Die Neuausrichtung der CDU
3. September 2010 | Von Savas Savidis | Kategorie: PolitikTurbulente Zeiten bei den Christdemokraten. Seit Beginn der schwarz-gelben Koalition im Herbst 2009 ist es ein Kommen und Gehen bei der Union. Vor allem der Abgang landespolitischer Schwergewichte wie Christian Wulff, Dieter Althaus, Roland Koch oder auch Günther Oettinger schmerzt noch sehr. Ein renommierter Nachfolger für die Zeit nach Bundeskanzlerin Angela Merkel ist nicht in Sicht. Mit Rüttgers und Koch verlassen zwei stellvertretende Bundesvorsitzende die CDU. In einer Zeit, in der es viele Konflikte und Probleme gibt, die gelöst werden müssen.

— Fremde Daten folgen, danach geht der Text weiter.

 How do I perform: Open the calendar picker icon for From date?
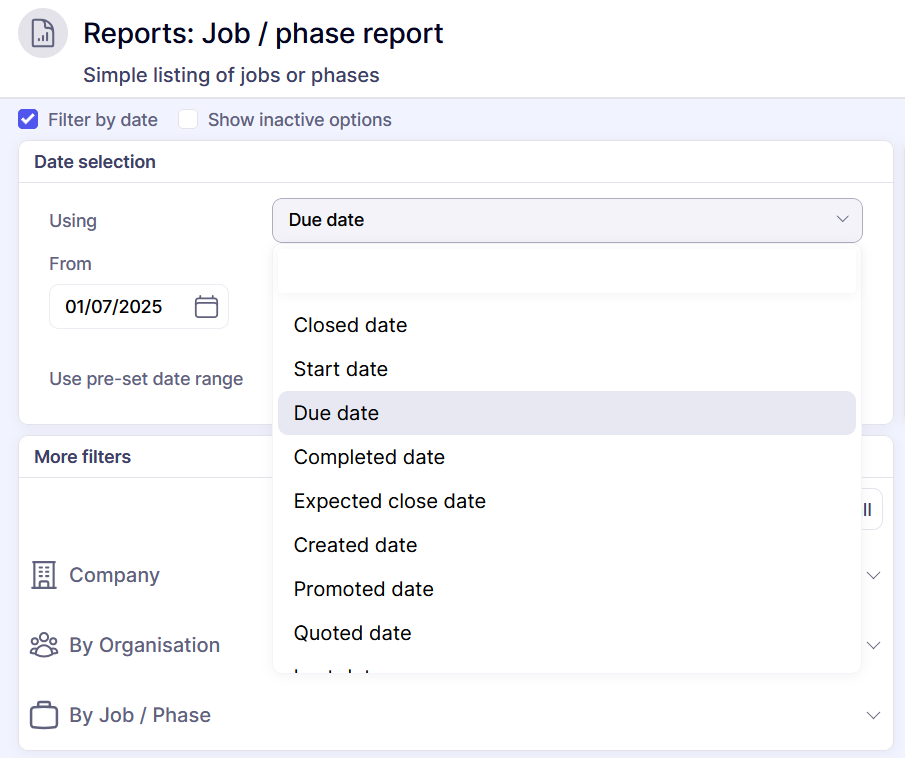pyautogui.click(x=206, y=307)
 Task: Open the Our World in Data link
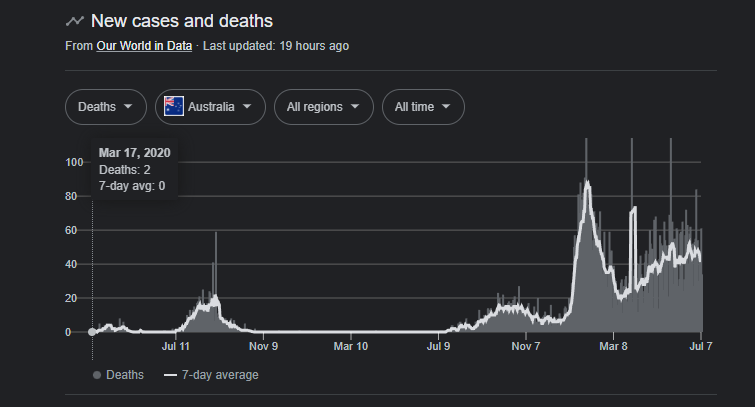[143, 46]
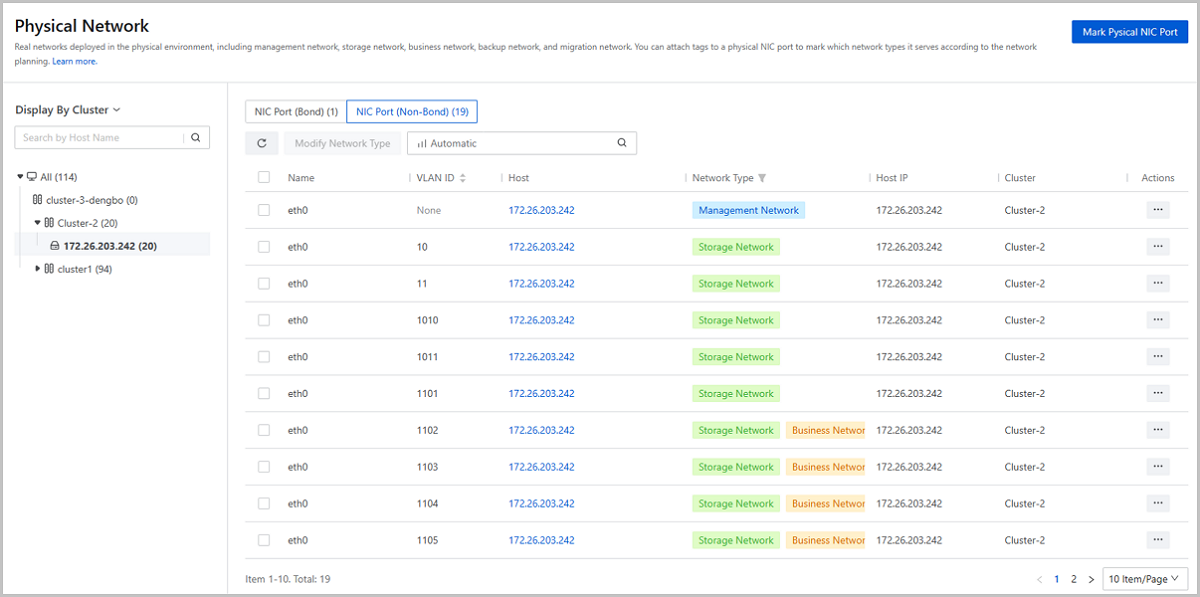This screenshot has height=597, width=1200.
Task: Click the search icon in Automatic field
Action: click(x=622, y=143)
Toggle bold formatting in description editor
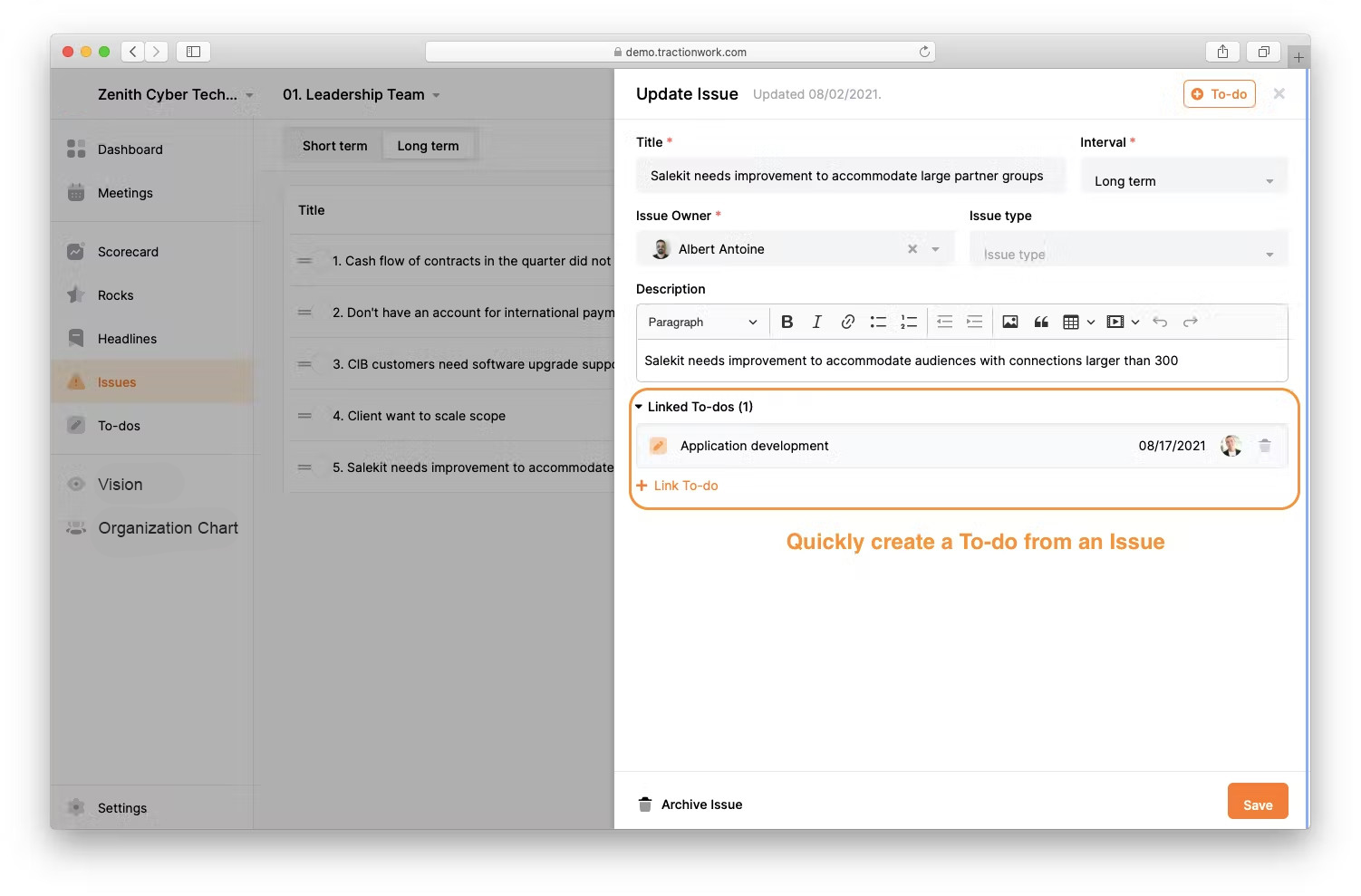Image resolution: width=1361 pixels, height=896 pixels. 787,322
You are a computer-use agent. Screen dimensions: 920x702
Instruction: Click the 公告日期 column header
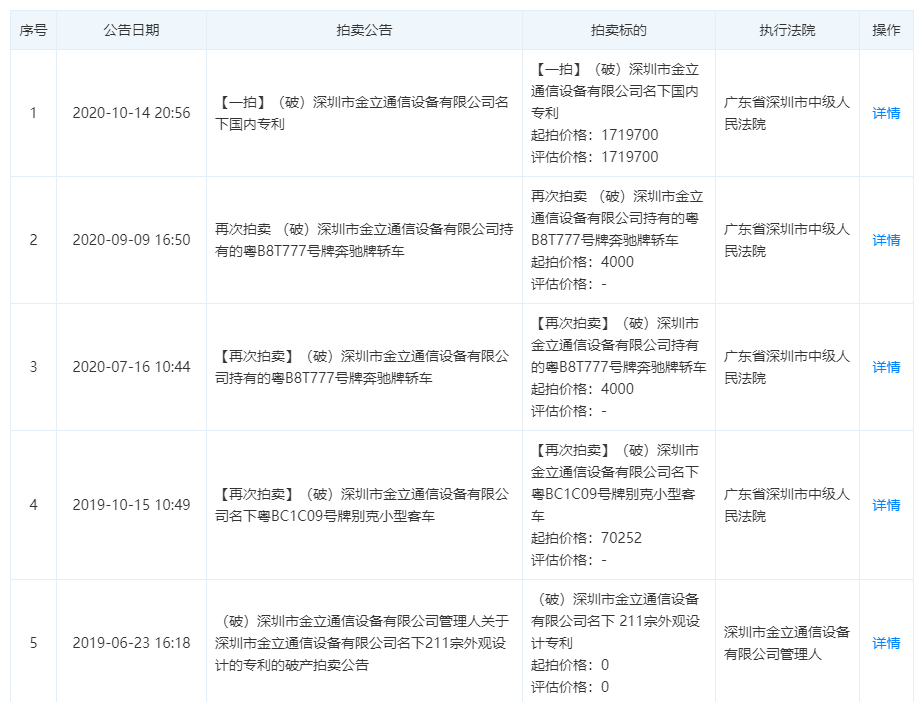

Landtagswahlen in Baden-Württemberg entscheidend
Zum einen ist da der Streit um die Laufzeitverlängerung der Atomkraftwerke. Zum anderen der Streit über mögliche Steuersenkungen und Sparbeschlüsse im Hinblick auf die Haushaltssanierung. Aber auch das Bahnhofsprojekt “Stuttgart 21″ im Bundesland Baden-Württemberg spielt indirekt eine Rolle im Kampf um die Mehrheit im Bundesrat. Die ist allerdings notwendig, um Gesetze zu verabschieden. Die Landtagswahlen in Baden-Württemberg finden bereits in einem halben Jahr am 27. März 2011 statt. Bis dahin hat die CDU-FDP-Koalition um Landeschef Stefan Mappus noch viel Überzeugungsarbeit zu leisten. Die Grünen stehen vor ihrem besten Ergebnis überhaupt auf Landesebene, und auch die SPD ist im Vormarsch. Die Querelen um “Stuttgart 21″ bringen Tausende Demonstranten dazu auf die Straße zu gehen und entschieden gegen das Projekt anzukämpfen. Hier gilt es auf Seiten der baden-württembergischen CDU anzusetzen und sich den Bürgern wieder anzunähern. Ansonsten könnte der Protest der Union wertvolle Prozentpunkte bei der Wahl und im schlimmsten Fall die Regierungsmehrheit mit den Liberalen kosten.
Schleswig-Holstein muss neu wählen
Auch in Schleswig-Holstein weht ein rauer Wind. Das Kabinett um Peter Harry Carstensen (CDU) wurde vom Landesverfassungsgericht zu Neuwahlen bis spätestens Herbst 2012 verdonnert. Die Richter beurteilten das aktuell gültige Wahlgesetz als verfassungswidrig. Eine erneute Regierung mit der FDP ist mehr als umstritten, weil die Stammwähler mehr und mehr abspringen.
Hoffnung macht den Christdemokraten ihr Generalsekretär. Hermann Gröhe hat sich in seinem Metier mittlerweile etabliert und besitzt gute Chancen auf einen ranghöheren Posten.
Eins ist jedoch klar: Die CDU braucht eine Neuausrichtung. Die politische Generation um Merkel, Koch und Rüttgers neigt sich dem Ende zu. Politiker wie McAllister oder auch Mappus sind die neuen Richtungsweiser der Union. Die CDU muss, wenn sie eine Volkspartei bleiben will, einen neuen Kurs einschlagen. Der muss konservativ, aber auch grün sein, um verlorene Stammwähler zurückzuholen.